** To do **
Your output should be exactly the lines from the one containing "This screenshot has width=667, height=445." through the final line of the following data, please, with no pictures.

** Data listing **

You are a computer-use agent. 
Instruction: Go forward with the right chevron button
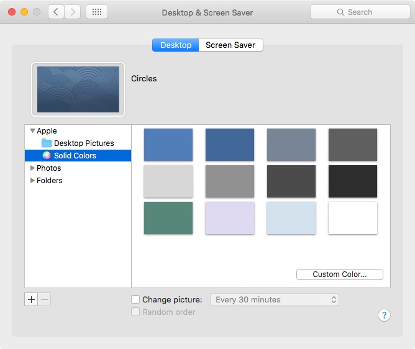point(72,12)
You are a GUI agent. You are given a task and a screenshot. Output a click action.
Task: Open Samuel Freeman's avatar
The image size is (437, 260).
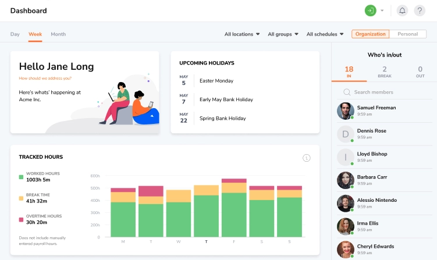coord(345,111)
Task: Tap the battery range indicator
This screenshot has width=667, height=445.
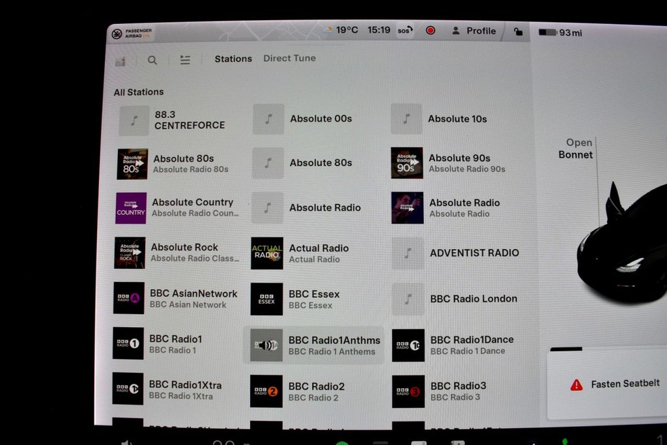Action: click(560, 32)
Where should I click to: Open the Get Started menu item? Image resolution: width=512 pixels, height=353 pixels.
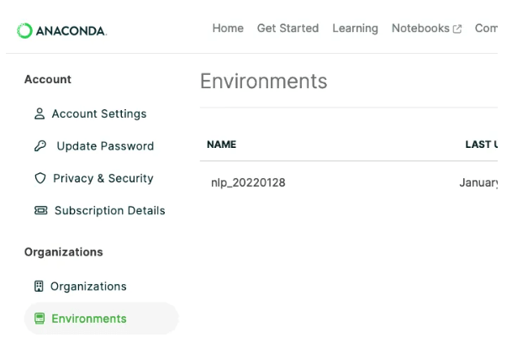tap(288, 29)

** Solution to the exercise **
This screenshot has width=667, height=445.
Action: click(560, 32)
Where should I click to: Open the Get Started menu item? Image resolution: width=512 pixels, height=353 pixels.
tap(288, 29)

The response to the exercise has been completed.